*Supplied material*:

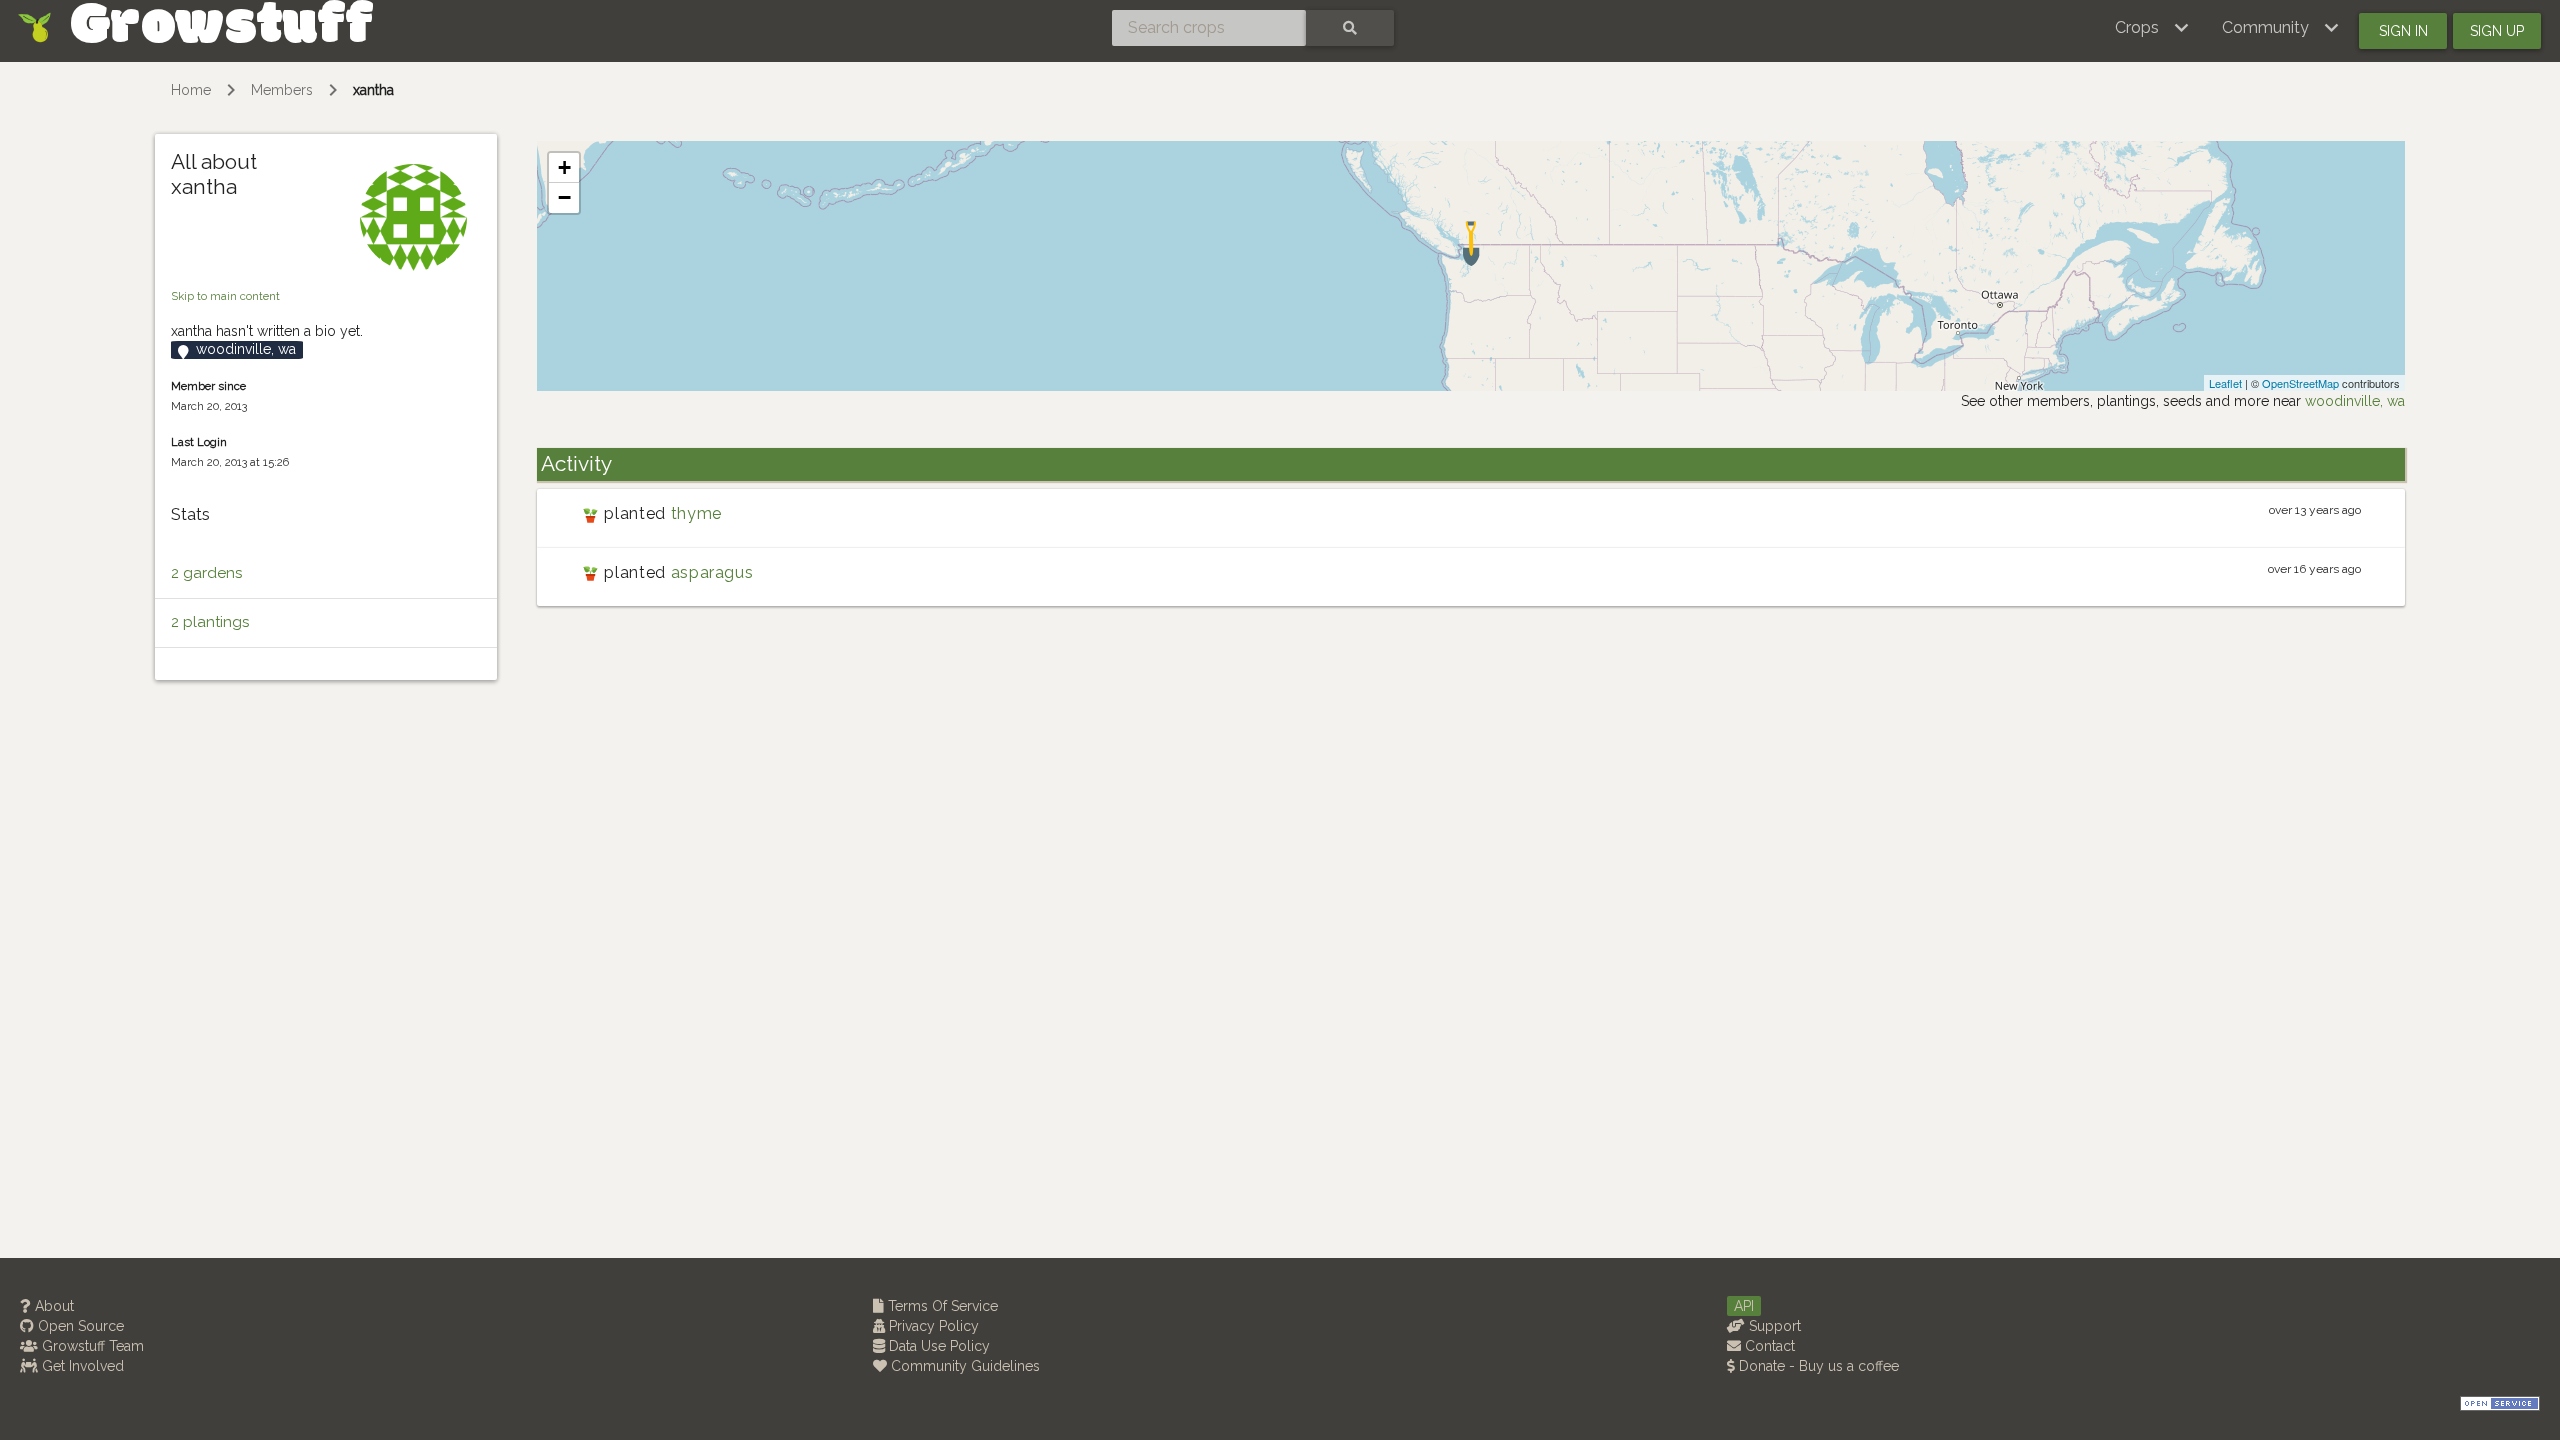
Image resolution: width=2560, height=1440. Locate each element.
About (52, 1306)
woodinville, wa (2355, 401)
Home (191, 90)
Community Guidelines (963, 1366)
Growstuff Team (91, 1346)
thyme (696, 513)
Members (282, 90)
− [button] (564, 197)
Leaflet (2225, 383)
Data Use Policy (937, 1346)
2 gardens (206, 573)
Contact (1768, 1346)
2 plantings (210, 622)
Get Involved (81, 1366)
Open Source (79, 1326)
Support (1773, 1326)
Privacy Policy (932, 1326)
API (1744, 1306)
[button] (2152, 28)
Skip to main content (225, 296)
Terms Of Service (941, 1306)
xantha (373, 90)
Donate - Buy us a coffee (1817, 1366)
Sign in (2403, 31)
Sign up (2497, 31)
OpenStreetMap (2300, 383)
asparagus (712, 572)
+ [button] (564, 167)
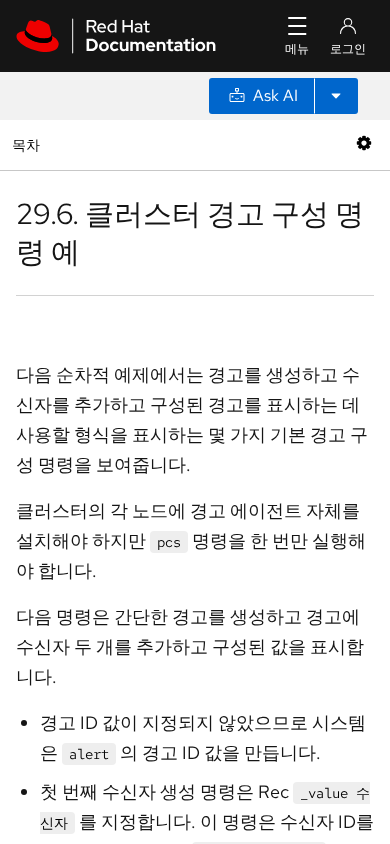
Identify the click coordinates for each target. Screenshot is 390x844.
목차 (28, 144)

---

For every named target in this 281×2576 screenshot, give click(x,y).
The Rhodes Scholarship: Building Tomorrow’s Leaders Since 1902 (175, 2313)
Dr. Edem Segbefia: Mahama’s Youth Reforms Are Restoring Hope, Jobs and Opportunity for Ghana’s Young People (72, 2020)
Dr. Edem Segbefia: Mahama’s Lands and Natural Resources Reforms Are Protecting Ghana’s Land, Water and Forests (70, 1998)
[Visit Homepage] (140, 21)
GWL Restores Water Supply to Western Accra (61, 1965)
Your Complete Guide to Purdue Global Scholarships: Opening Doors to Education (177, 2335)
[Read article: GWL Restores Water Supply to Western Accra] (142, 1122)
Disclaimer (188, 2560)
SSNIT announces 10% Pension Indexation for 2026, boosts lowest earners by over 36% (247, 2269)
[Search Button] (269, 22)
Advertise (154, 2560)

*Problem to work on*:
The answer must consist of every line in the records above that contains the word "Segbefia".

*Written solution*:
Dr. Edem Segbefia: Mahama’s Youth Reforms Are Restoring Hope, Jobs and Opportunity for Ghana’s Young People (72, 2020)
Dr. Edem Segbefia: Mahama’s Lands and Natural Resources Reforms Are Protecting Ghana’s Land, Water and Forests (70, 1998)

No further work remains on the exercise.